Antes de falar, andar ou dizer o próprio nome, o bebê já vive um processo decisivo: a construção do seu “eu”. Esse caminho começa ainda no útero e se estende pelos primeiros meses de vida. É nele que a criança passa a sentir que existe, separada do mundo ao redor.
O livro “Virando Gente: A história do nascimento psíquico”, publicado pela Editora Ideias & Letras propõe um olhar sobre essa etapa silenciosa e profunda do desenvolvimento infantil.
Escrito por Ivanise Fontes, Maïsa Roxo, Maria Cândida S. Soares e Sara Kislanov, o livro convida mães e pais a compreenderem o chamado “nascimento psíquico”. Trata-se de um processo diferente do nascimento biológico. É o momento em que o bebê começa a sentir que existe como sujeito.
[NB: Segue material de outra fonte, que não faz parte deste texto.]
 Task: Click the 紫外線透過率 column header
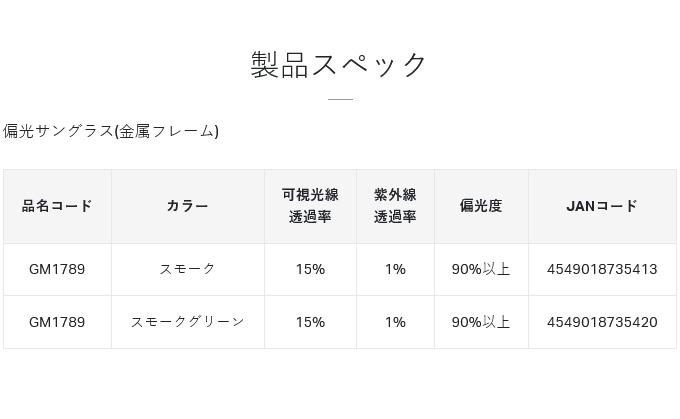click(395, 206)
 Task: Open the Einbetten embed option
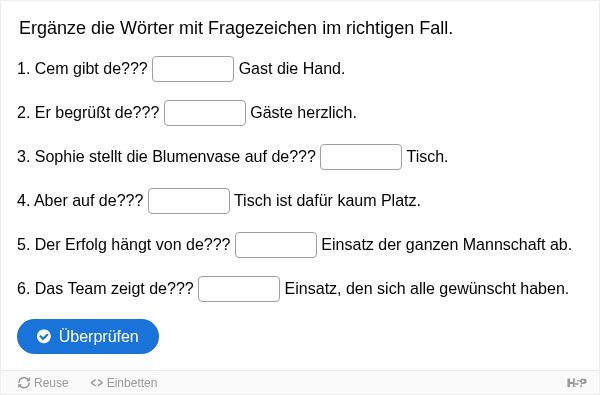124,382
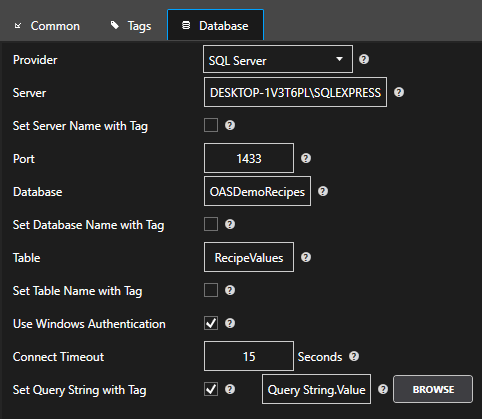Click help icon next to Provider dropdown
The image size is (482, 419).
coord(364,59)
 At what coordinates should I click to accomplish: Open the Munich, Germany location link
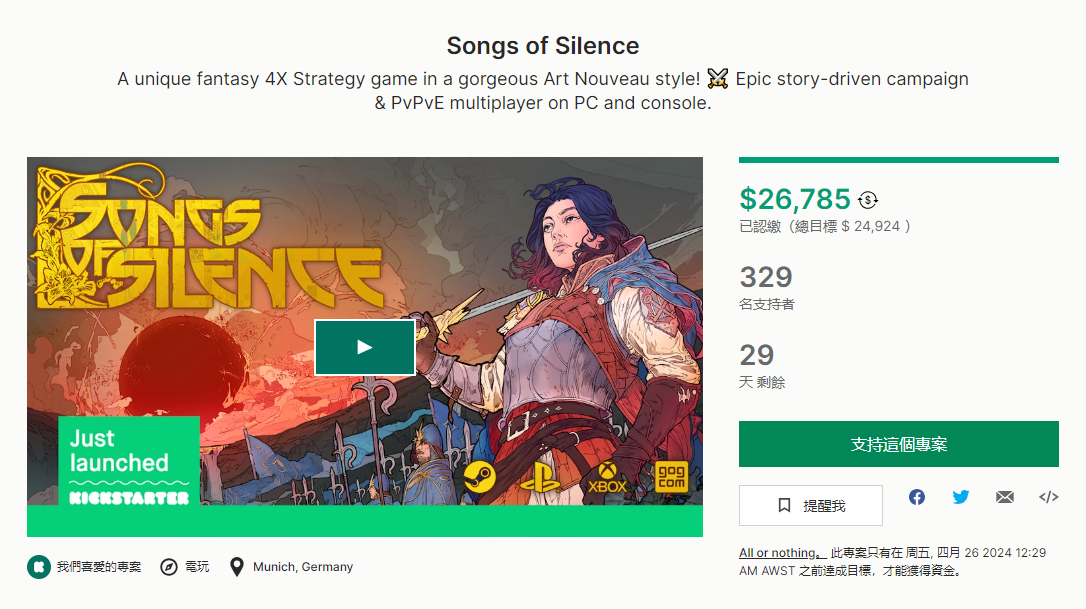coord(303,567)
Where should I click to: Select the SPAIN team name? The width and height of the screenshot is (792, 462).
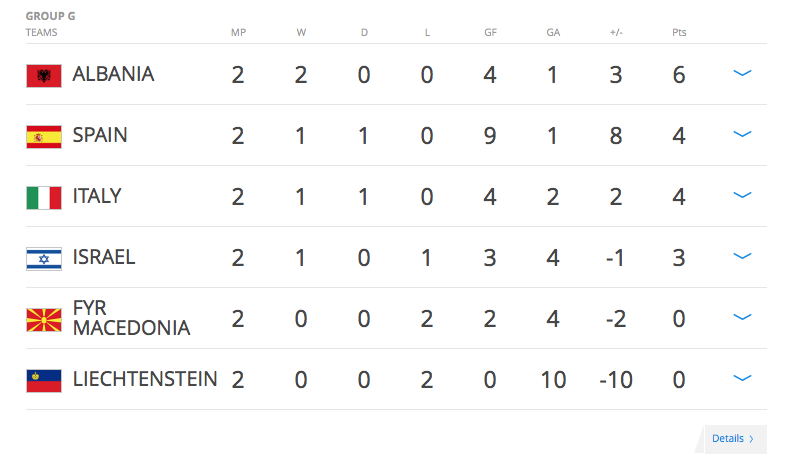pyautogui.click(x=100, y=135)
Para mães e pais, a leitura oferece uma pergunta: como ajudar o filho a se sentir seguro na própria pele? O livro sugere que esse caminho começa muito antes das primeiras palavras.
O personagem Bruno narra suas experiências desde o útero materno até cerca de 1 ano e 3 meses de vida. Ele descreve sensações corporais que ajudam na construção da consciência de si.
Ao longo desse percurso, surgem as primeiras distinções entre “eu” e “não eu”. É nesse caminho que Bruno “vira gente”.
O relato apresenta a chamada “gestação psíquica”. Segundo a narrativa, o bebê precisa garantir a continuidade da própria existência diante de cada separação vivida. A primeira delas acontece no parto. Outras ocorrem ao longo dos meses iniciais.
Cada nova experiência corporal exige do bebê uma confirmação interna: estou vivo, estou seguro.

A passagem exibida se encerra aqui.